_Task requirements_
Search the records for "Image" and copy each line that holds it.

[Screenshot grounding data]
↓↓↓

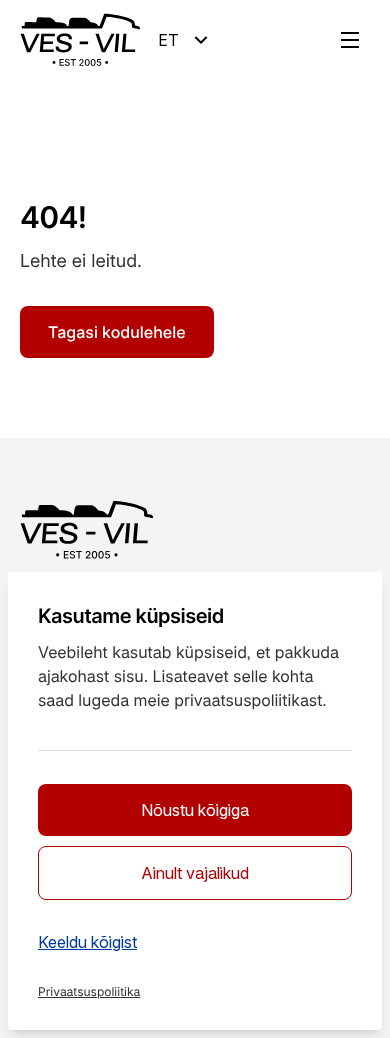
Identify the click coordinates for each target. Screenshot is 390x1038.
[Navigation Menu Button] (350, 40)
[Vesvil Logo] (80, 40)
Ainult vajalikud (195, 873)
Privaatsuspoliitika (89, 991)
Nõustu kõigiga (195, 810)
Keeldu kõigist (87, 942)
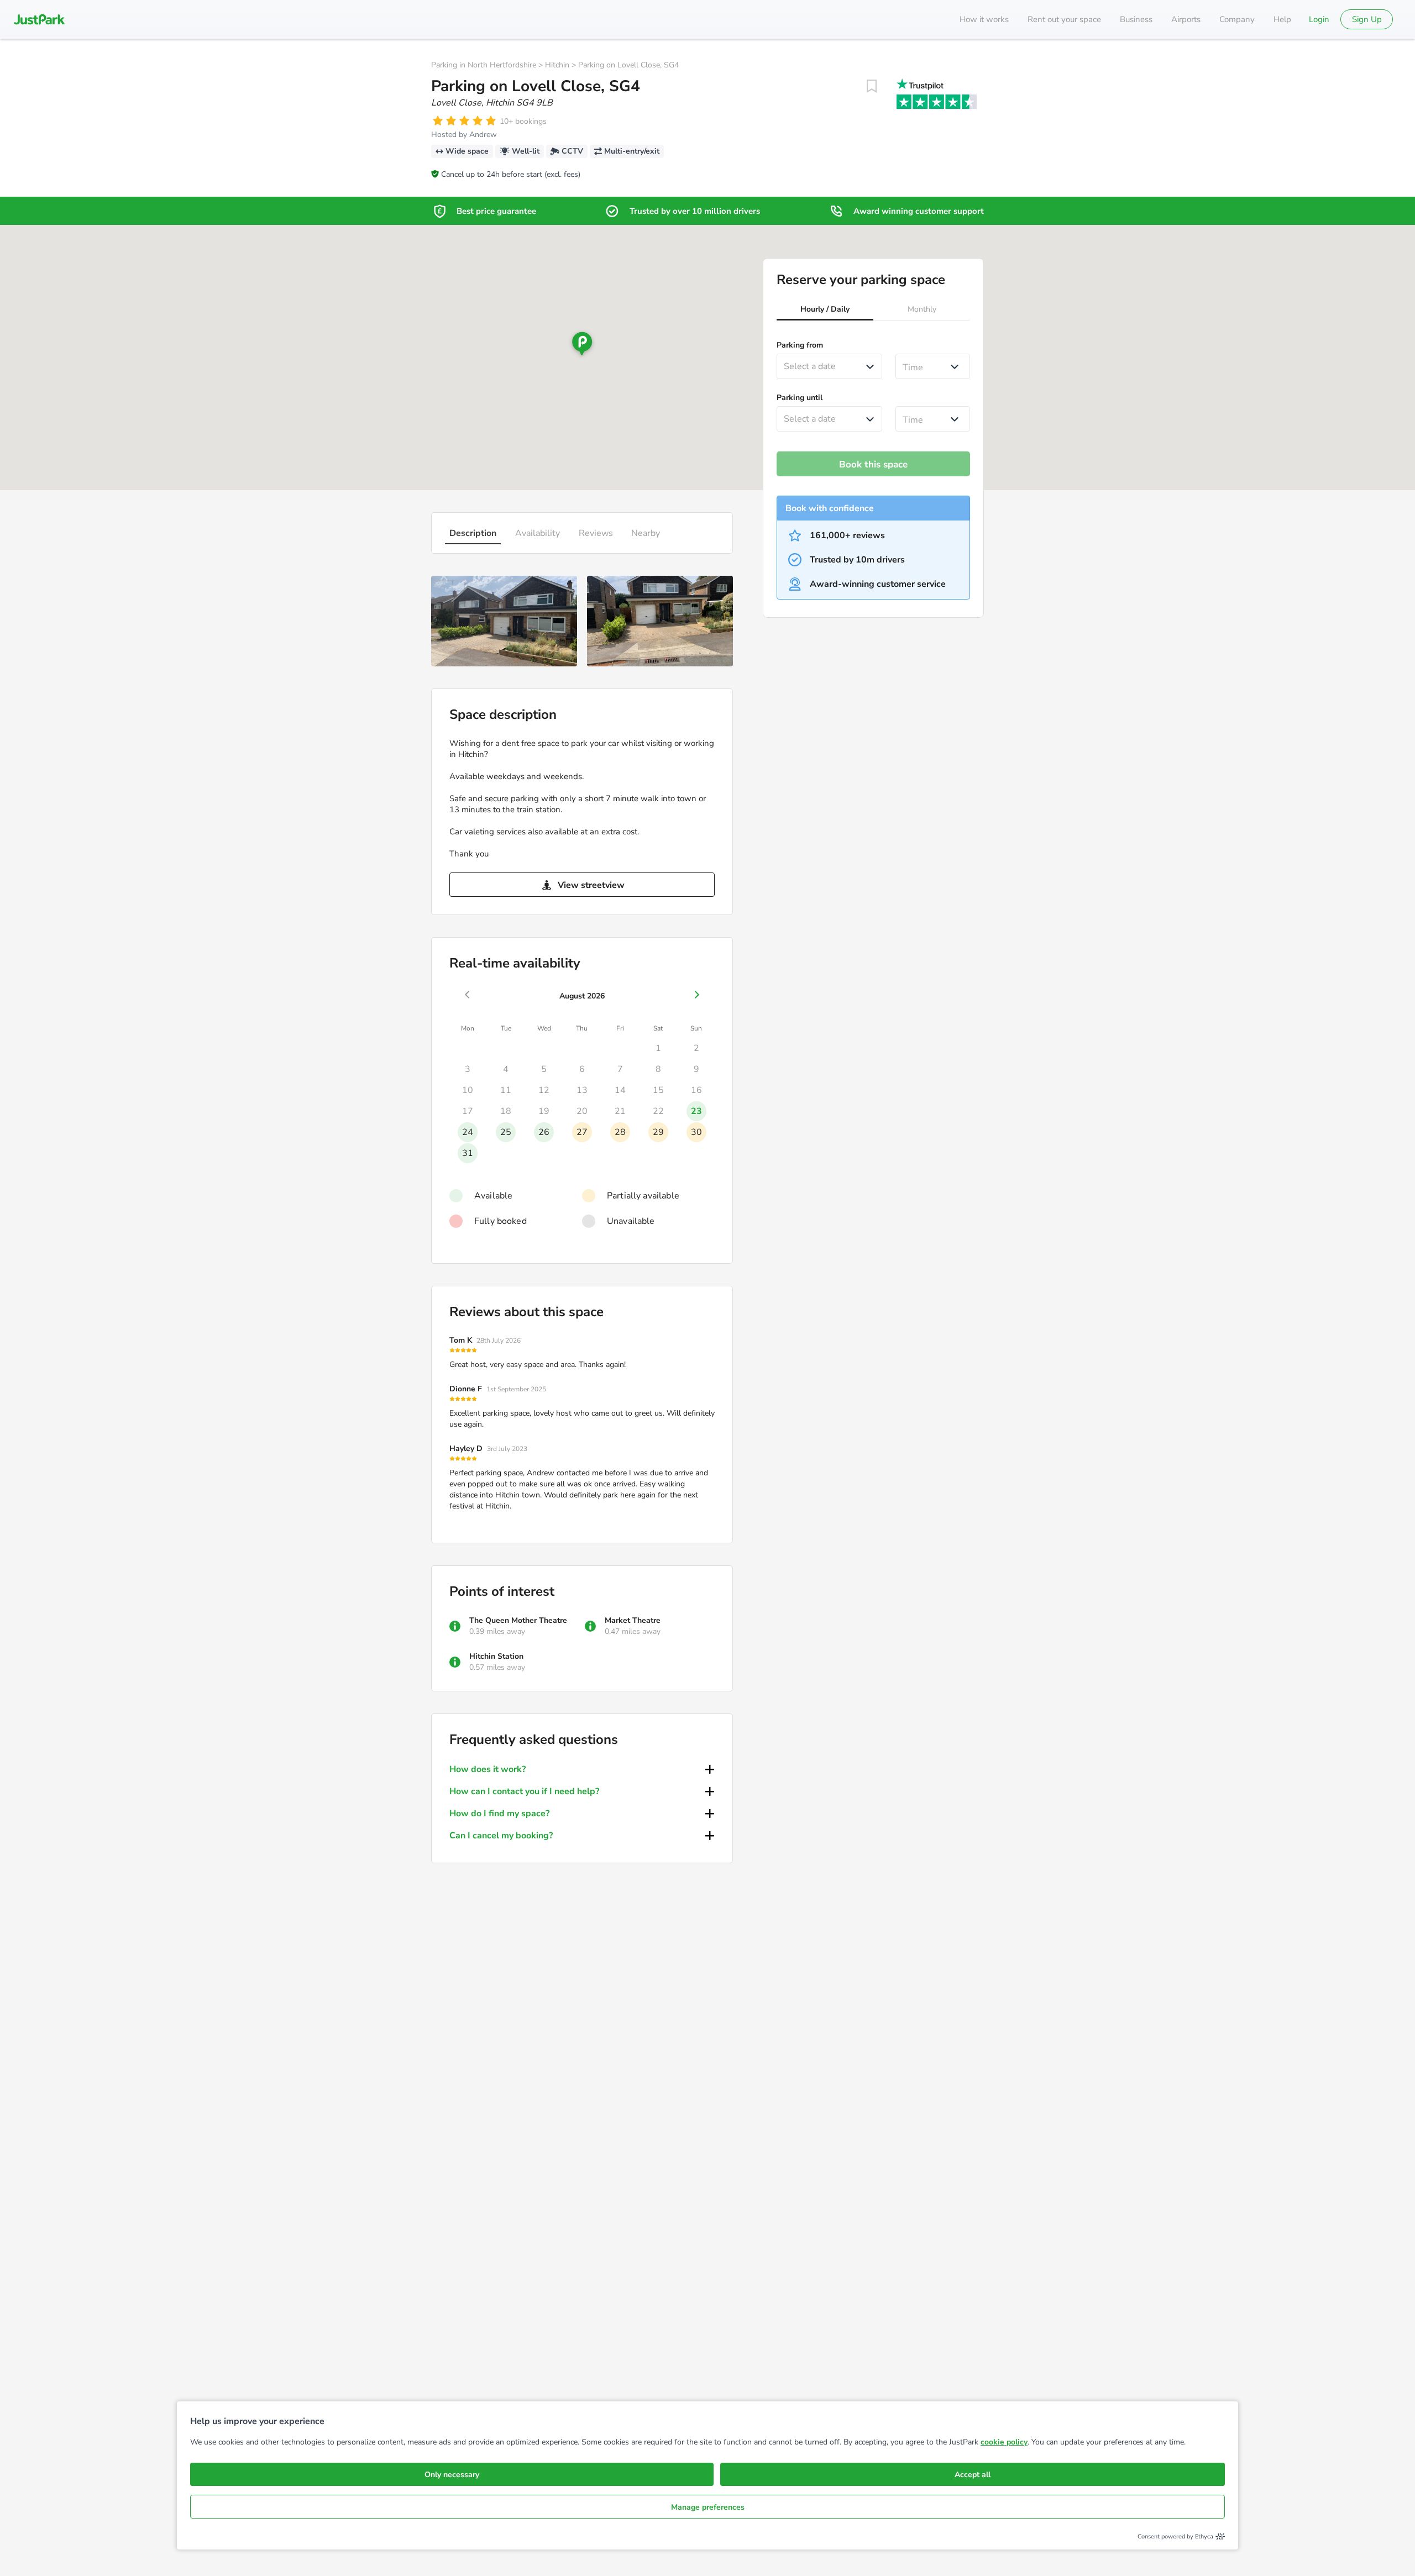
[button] (825, 310)
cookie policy (1004, 2442)
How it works (984, 19)
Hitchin (557, 65)
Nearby (645, 533)
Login (1319, 19)
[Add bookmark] (871, 86)
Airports (1186, 19)
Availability (537, 533)
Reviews (596, 533)
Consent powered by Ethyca (1175, 2536)
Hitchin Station (496, 1656)
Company (1237, 19)
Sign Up (1367, 19)
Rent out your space (1064, 19)
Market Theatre (633, 1620)
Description (472, 533)
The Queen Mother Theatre (518, 1620)
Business (1136, 19)
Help (1282, 19)
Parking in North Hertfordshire (483, 65)
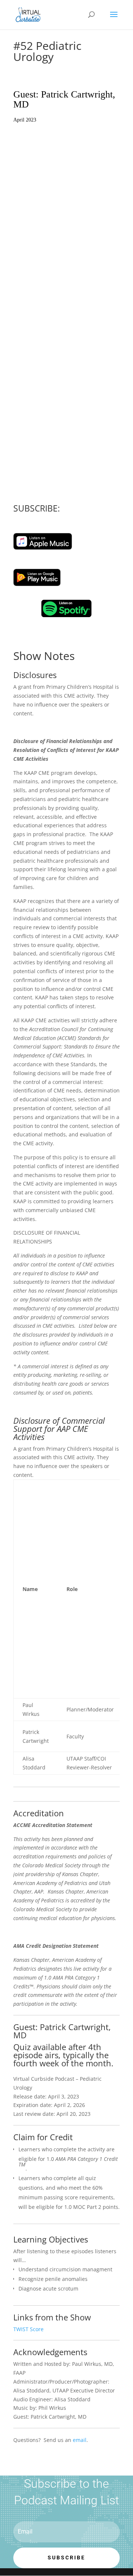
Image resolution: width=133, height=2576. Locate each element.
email (79, 2439)
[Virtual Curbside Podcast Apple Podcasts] (42, 547)
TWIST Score (28, 2329)
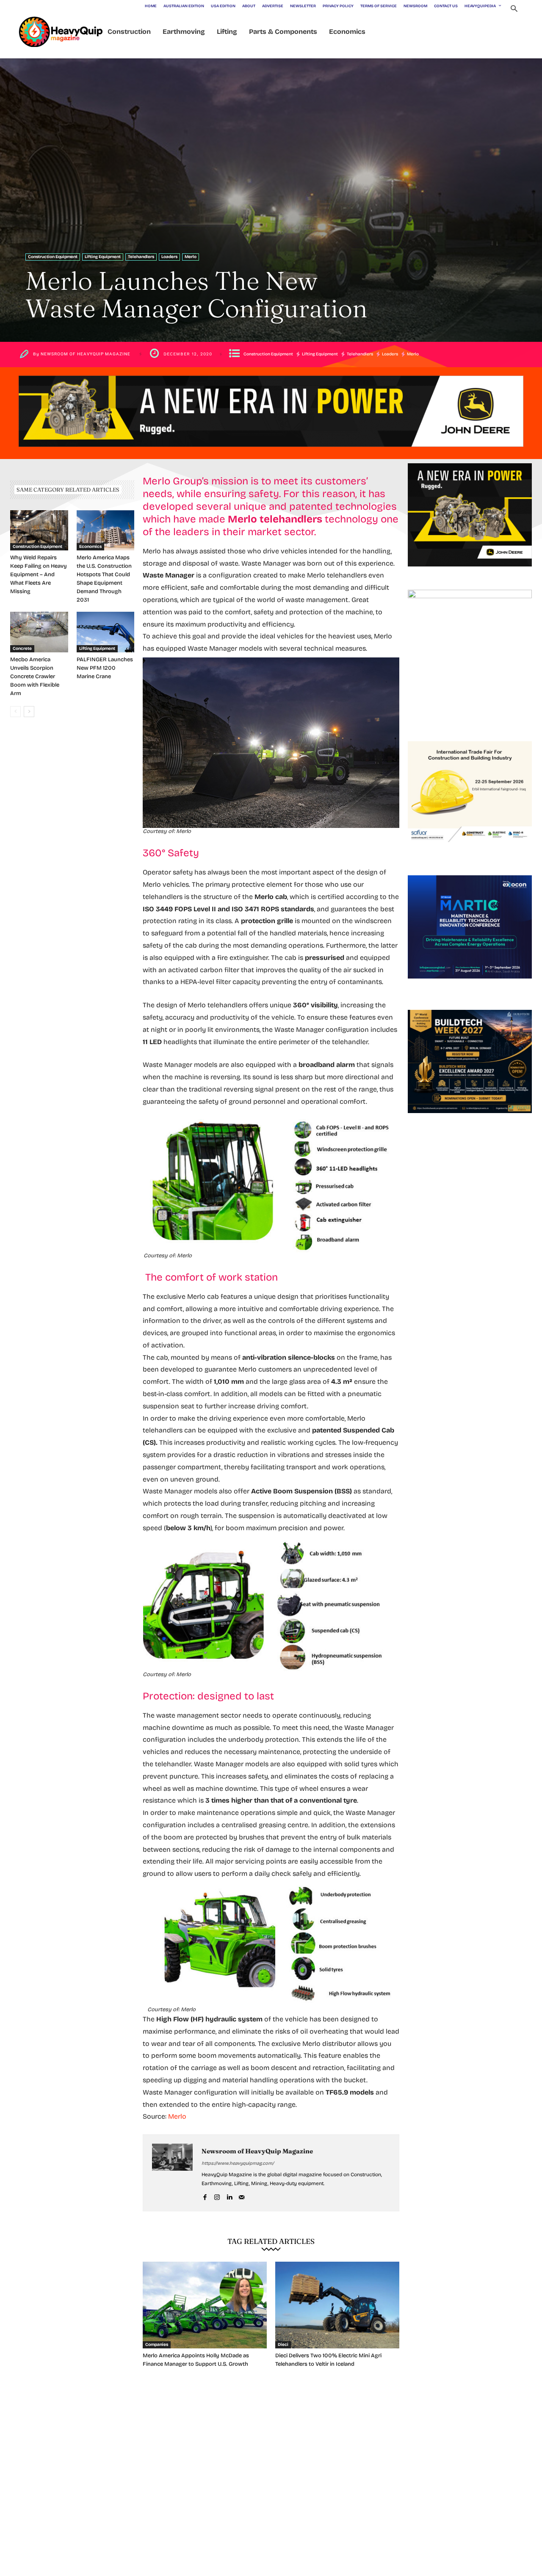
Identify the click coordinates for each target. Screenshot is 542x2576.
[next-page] (29, 711)
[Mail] (241, 2196)
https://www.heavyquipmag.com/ (238, 2163)
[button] (513, 9)
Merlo (190, 256)
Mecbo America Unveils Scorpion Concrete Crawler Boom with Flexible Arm (34, 676)
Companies (156, 2344)
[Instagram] (217, 2196)
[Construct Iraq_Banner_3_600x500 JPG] (470, 851)
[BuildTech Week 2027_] (470, 1120)
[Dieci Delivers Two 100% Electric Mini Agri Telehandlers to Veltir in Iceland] (337, 2305)
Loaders (169, 256)
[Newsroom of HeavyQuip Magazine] (172, 2173)
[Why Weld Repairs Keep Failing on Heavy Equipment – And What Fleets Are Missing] (39, 530)
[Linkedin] (229, 2196)
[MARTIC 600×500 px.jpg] (470, 985)
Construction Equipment (52, 256)
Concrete (22, 648)
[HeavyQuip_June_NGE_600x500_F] (470, 573)
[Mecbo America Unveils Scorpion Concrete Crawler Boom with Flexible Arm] (39, 632)
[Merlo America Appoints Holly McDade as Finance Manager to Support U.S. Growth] (205, 2305)
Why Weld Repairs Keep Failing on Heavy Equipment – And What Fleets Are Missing (38, 574)
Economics (90, 546)
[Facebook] (205, 2196)
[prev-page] (15, 711)
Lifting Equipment (103, 256)
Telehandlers (141, 256)
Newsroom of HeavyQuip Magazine (85, 354)
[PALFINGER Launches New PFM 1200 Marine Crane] (106, 632)
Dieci (283, 2344)
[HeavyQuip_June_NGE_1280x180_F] (271, 453)
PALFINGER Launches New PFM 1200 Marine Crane (105, 668)
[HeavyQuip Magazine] (61, 31)
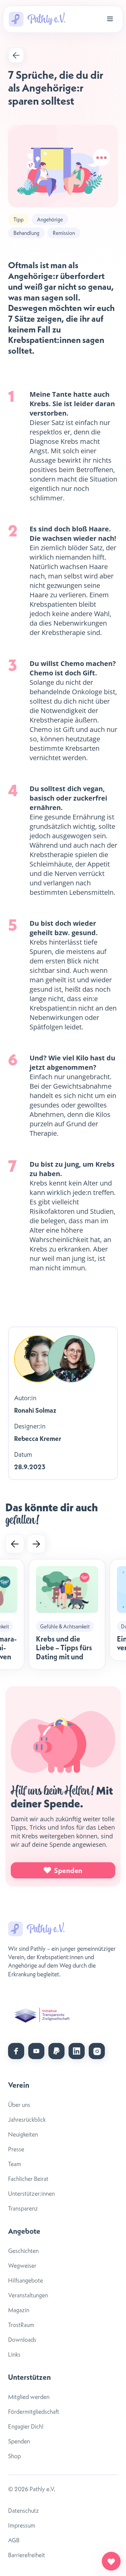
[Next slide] (36, 1543)
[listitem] (67, 1614)
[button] (109, 19)
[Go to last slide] (14, 1543)
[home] (37, 19)
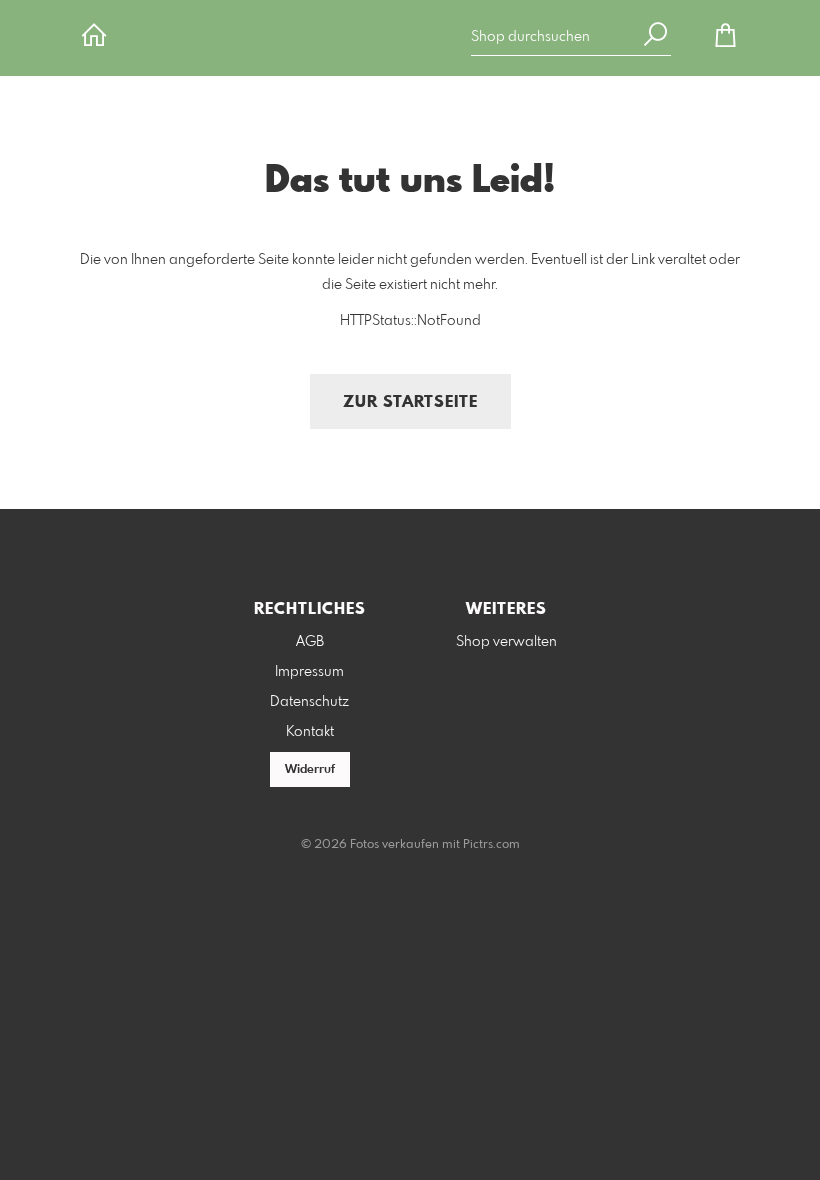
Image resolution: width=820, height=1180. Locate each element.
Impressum (309, 672)
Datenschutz (309, 702)
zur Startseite (410, 402)
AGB (310, 642)
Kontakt (310, 732)
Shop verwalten (506, 642)
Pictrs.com (491, 845)
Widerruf (310, 770)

↑↑↑

_Response below_
Image resolution: width=133, height=2576. Locate each element.
Image resolution: width=820, height=1180. Locate each element.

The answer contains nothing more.